Alteryx, champion du déploiement

Côté feature engineering, Google AutoML se classe une fois encore en tête du benchmark de Devoteam. Il est talonné par RapidMiner. "Ce studio bénéficie dans ce domaine d'une batterie de tests statistiques paramétriques et non paramétriques clairement identifié", argue Aymen Chakhari. Une transparence que salue le directeur IA de Devoteam. "RapidMiner donne la possibilité de décortiquer le process d'automatisation, d'identifier les blocs choisis." Un avantage des plus appréciables, les solutions d'automated machine learning étant avant tout une aide pour identifier les variables clés d'un modèle. "Pour automatiser entièrement ce process, les solutions d'auto ML recodent les variables par force brute en calculant toutes les combinaisons de recodages possibles. Ce qui peut aboutir à un volume de variables considérables, et donc nécessiter beaucoup de ressources de calcul", regrette Didier Gaultier.

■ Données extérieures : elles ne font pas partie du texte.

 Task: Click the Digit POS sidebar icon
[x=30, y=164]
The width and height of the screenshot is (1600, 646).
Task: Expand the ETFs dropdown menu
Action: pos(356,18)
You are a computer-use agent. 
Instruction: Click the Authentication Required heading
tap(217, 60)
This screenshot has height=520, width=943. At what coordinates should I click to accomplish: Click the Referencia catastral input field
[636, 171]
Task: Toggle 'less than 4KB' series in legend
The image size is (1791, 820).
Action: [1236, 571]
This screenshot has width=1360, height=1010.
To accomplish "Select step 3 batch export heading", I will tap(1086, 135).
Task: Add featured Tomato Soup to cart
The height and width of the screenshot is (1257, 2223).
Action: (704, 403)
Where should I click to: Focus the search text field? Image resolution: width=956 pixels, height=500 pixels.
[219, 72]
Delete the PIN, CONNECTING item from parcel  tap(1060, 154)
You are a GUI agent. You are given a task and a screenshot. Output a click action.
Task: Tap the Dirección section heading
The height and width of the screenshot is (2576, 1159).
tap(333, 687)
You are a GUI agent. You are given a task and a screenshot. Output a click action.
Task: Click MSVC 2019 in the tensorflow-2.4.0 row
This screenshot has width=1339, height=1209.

La solution ? Recourir à un recodage de variables semi-automatisé et supervisé. "Sur ce plan, Dataiku est très bon. Il automatise la détection des types de variables présentes dans un data set : variable d'horodatage, variable textuelle, variable numérique discrète ou continue... Il pourra par exemple identifier la présence d'URL correspondant à un site web, puis reconstituer et recoder sa structure. Mais aussi repérer qu'une date renvoie à un jour travaillé ou non. Dans ce cas, il sera possible d'ajouter une étape de validation pour spécifier l'ordre d'écriture : jour/mois/année vs mois/jour/année pour l'américain", détaille Christian Farnier, avant de comparer : "Google AutoML permet également d'ajouter une phase de validation, par exemple pour préciser par quoi remplacer une valeur manquante : la valeur précédente, la valeur suivante, ou une valeur moyenne." Chez Orange, Didier Gaultier, lui, met en avant H2O.ai. "Il va très loin dans le recodage supervisé des variables", estime le data scientist.

En bout de course ne reste plus qu'à automatiser la mise en production des modèles. Dans ce domaine, c'est la plateforme de data science d'Alteryx qui occupe la première position du palmarès dressé par Devoteam. "Mais, c'est une solution qui reste relativement chère", reconnait Aymen Chakhari.